Le nouveau monde qui nous attend en septembre

L'ère du luxe tranquille est-elle vraiment révolue ? Le nouveau monde qui nous attend en septembre

«Nous savons que ces dernières années, le luxe discret a prévalu», a déclaré Rachid Mohamed Rachid, président de Valentino à Bloomberg, «mais selon moi, comme tant d'autres choses dans la mode, il finira par s'épuiser». Des mots aussi simples que fatidiques - étant donné qu'en septembre, l'un des designers les plus aimés au monde, Alessandro Michele, fera son retour sur le devant de la scène en tant que nouveau directeur créatif de Valentino.
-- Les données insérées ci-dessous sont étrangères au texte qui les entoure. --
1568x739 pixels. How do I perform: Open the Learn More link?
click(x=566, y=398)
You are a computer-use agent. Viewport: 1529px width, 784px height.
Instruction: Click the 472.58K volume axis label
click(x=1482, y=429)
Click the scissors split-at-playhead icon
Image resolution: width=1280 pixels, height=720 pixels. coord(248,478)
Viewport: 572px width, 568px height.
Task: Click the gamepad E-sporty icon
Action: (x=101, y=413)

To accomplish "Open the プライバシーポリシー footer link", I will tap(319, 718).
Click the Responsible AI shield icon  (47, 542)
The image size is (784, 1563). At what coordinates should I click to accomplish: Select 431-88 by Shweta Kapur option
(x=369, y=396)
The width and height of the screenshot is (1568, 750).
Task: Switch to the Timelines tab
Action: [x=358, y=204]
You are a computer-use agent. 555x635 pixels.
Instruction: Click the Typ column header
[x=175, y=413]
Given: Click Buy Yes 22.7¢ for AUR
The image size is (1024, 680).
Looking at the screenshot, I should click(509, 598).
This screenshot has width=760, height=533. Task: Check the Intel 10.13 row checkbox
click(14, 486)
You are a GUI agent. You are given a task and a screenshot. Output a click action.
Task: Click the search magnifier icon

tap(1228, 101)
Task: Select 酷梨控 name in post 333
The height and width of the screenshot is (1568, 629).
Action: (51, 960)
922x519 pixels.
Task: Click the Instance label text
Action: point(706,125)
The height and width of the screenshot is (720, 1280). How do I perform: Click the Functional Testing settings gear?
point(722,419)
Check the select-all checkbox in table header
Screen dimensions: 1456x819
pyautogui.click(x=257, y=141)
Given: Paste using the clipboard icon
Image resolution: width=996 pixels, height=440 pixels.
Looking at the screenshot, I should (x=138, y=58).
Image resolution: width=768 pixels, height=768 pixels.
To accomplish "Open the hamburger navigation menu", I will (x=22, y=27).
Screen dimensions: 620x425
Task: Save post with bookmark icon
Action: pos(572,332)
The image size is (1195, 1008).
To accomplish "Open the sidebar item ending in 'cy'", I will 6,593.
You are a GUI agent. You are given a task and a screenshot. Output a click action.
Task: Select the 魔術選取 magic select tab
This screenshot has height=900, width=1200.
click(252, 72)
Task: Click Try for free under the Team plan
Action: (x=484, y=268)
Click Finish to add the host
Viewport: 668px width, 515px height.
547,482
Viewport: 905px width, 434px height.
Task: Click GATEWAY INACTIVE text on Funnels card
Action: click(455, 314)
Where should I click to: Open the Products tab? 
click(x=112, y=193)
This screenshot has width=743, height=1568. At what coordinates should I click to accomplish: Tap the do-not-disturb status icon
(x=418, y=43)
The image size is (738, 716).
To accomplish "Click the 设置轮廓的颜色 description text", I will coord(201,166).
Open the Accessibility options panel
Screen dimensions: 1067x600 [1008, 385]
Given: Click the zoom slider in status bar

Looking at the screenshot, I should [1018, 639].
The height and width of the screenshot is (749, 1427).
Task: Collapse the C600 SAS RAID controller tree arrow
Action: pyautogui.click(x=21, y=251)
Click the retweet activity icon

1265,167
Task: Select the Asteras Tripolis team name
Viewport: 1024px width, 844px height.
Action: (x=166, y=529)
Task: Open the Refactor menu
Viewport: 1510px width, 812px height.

Maintenant, Michele a été pendant huit ans le prophète du maximalisme, de l'exotisme, de l'éclectisme, sa mode est romantique, ses références culturelles omniprésentes et son retour au premier plan pourrait en effet sonner le glas de la tendance du luxe discret à laquelle presque toutes les marques se sont pliées ces derniers temps. Mais cette idée soulève deux séries de questions. La première concerne la nature du luxe discret : a-t-il vraiment été discret ? Et surtout, qu'a-t-il réellement représenté pour les différentes marques et pour la mode dans son ensemble ? La deuxième concerne Michele lui-même : son maximalisme peut-il fonctionner et qu'avait-il cessé de le faire fonctionner chez Gucci ? À la deuxième question, il est facile de répondre : le travail de Michele possède un charme unique mais, malgré son succès incroyable, après la collection SS21, ses designs étaient devenus répétitifs et auto-indulgents. En étant optimistes cependant, en se basant désormais sur le modèle tracé par Valentino Garavani, la magnifique sensibilité de Michele parviendra à être plus mesurée et à briller comme il se doit. Et si le succès est au rendez-vous, la trajectoire du luxe discret prendra fin. Néanmoins, si elle prend fin, ce ne sera pas Michele qui l'aura éliminée.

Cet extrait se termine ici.